L’appel interjeté par le Directeur des poursuites publiques (DPP) contre le jugement de la Cour intermédiaire, qui avait accordé l’absolution conditionnelle au jockey Jean Roland Boutanive, trouvé coupable de relations sexuelles avec une mineure de moins de 16 ans, a été entendu ce matin devant les juges Asraf Caunhye et Aruna Devi Narain. Après avoir écouté les différents arguments, la cour a mis en délibéré le jugement. Par les points d’appel logés, le DPP avait soutenu que « le magistrat n’a pas su appliquer les exigences légales en imposant l’absolution conditionnelle sous l’article 197 (1) du code de procédure pénale (Criminal Procedure Act) ».
Estimant que le magistrat Raj Seebaluck n’avait pas accordé assez d’importance à la gravité du délit commis par le jockey Jean Roland Boutanive, le DPP, Me Satyajit Boolell, avait fait appel contre le jugement de la Cour intermédiaire. Jean Roland Boutanive, 33 ans, avait été poursuivi devant la Cour intermédiaire pour avoir eu des relations sexuelles avec une mineure de moins de 16 ans en avril 2007, en violation avec l’article 249 (4) du code pénal.
 Le 26 juin 2013, le jockey ayant plaidé coupable, le Senior Magistrate Raj Seebaluck avait décidé de lui accorder l’absolution conditionnelle contre une garantie de Rs 40 000 et une ordonnance de probation d’une durée de deux ans. Considérant que la sentence était trop clémente, le bureau du DPP avait donc fait appel sur plusieurs points. Le DPP avance que « le magistrat n’a pas su appliquer les exigences légales en imposant l’absolution conditionnelle sous l’article 197 (1) du code de procédure pénale ».

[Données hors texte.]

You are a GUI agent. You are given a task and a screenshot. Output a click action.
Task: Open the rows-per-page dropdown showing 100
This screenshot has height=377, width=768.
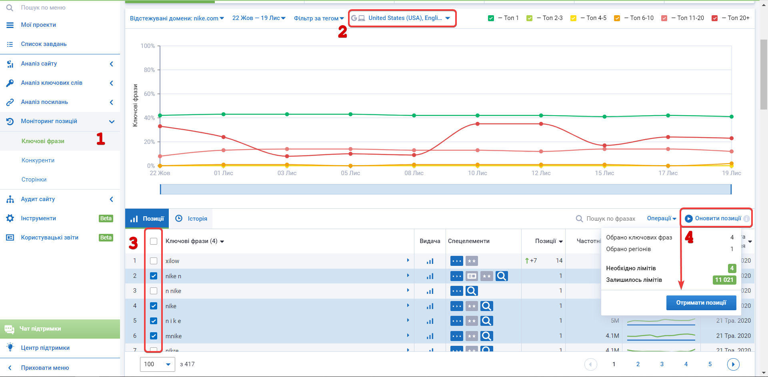(158, 364)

Le parquet est aussi d’avis que la sentence imposée par le magistrat n’est pas en ligne avec le but du législateur, qui est de protéger les mineurs en prévoyant une sentence dure. Pour le DPP, le magistrat n’a « pas accordé assez d’importance » à la gravité du délit et d’autres facteurs au moment de prononcer sa sentence, notamment l’âge de la victime comparé à celui de l’accusé, le fait que la victime était au collège au moment du délit et la motivation de l’accusé, qui était un homme marié au moment des faits.
Le magistrat aurait donc été « indûment clément en imposant l’absolution conditionnelle ».